For a full and downloadable PDF file of the Scottish harp syllabus in its entirety, click here.
General Guidelines on Performance
- The performance section of the exam is worth 90 marks in the exam overall.
- It is your opportunity to present a full and varied programme of music, chosen from three separate repertoire lists.
- The examiner will prompt you throughout by asking what tune or set of tunes he or she wishes to play next; and may ask something further, such as ‘Why did you choose that tune / those tunes?’ or ‘Can you tell me something about that tune?’.
This exchange will not be marked. You should view it as a brief opportunity to put the tunes into context, establish a rapport with the examiner as audience and feel more at ease during performance.
The performance section consists of three categories of music:
- Dance tunes, or tunes rhythmically varied; and
- Recent compositions.
As the grades progress, you are allowed more time and scope to perform your programme of music, chosen from the increasingly challenging repertoire lists:
- At Grades 1 and 2, you have a total of 4 ½ minutes to play one air, one dance tune and one recently-composed tune.
- At Grades 3 and 4, you have a total of 6 minutes to play two stand-alone tunes and one set of two tunes. At least one tune from each of the three categories should be played.
Note: where two tunes are offered together, these must be played as a set. You may construct your set from other tunes among all three lists if you wish. In either case, the tunes should relate to each other in terms of appropriate sequences, keys and links.
- At Grade 5, you have a total of 9 minutes to play two stand-alone tunes and one set of three tunes. At least one tune from each of the three categories should be played.
Note: where two or three tunes are offered together, these must be played as a set. You may construct your set from other tunes among all three lists if you wish. In either case, the tunes should relate to each other in terms of appropriate sequences, keys and links.
- Each list in Grade 5 contains one or two Scottish traditional or recently-composed tunes that are not arranged for harp, and are labelled ‘own arrangement’. If you wish to perform any or all of these tunes, your arrangement(s) must be comparable in technical and artistic standard with the other tunes listed for the grade.
- The repeating of tunes, or of a tune’s parts, is at your discretion. Knowing the total time limit and parameters accorded to the performance section of each grade, you are encouraged to make choices – to produce a varied programme and to put something of yourself in the music within the boundaries of the exam structure.
Example: at Grade 4, an examiner will expect to hear approximately nine minutes of music. Spending five minutes on a march, strathspey and reel set, for instance, is entirely permissable; going over the full allotted time of nine minutes for the whole programme, however, is discouraged. Although the time limits are for general guidance only, the examiner may stop you if the time limit is exceeded.
Important Notes for You and Your Tutor
- You are free to use sheet music if you wish.
- You will be expected to perform unaccompanied.
- When presenting a set of tunes, they should relate to each other in terms of appropriate sequences, keys and links.
- The tune sections can be played in any order at your choice. The examiner will ask.
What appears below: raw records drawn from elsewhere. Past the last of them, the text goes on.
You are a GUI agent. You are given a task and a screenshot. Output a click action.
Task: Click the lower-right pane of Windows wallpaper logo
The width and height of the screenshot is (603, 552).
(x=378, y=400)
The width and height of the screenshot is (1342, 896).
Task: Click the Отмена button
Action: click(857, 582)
Arrangements are integral to the grading of tunes. The publications recommended as the sources for tunes in the repertoire reflect the standard of arrangement expected for the tunes in the given grade. Exams books are available on Taigh na Teud’s website.
Downloadable MP3s of the sound files are available here too so you can hear the tunes and easily choose your repertoire for an exam or a new tune to learn. You can also buy the exam sheet music as single PDF copies to download. You are free to use other sources for the tunes named in repertoire lists throughout the grades – the tunes may well have been learned by ear, for instance – as long as arrangements are comparable in technical standard and in the same key. If the examiner judges your arrangement to be below the technical and artistic standard of other tunes in the repertoire at that grade, marks may be deducted.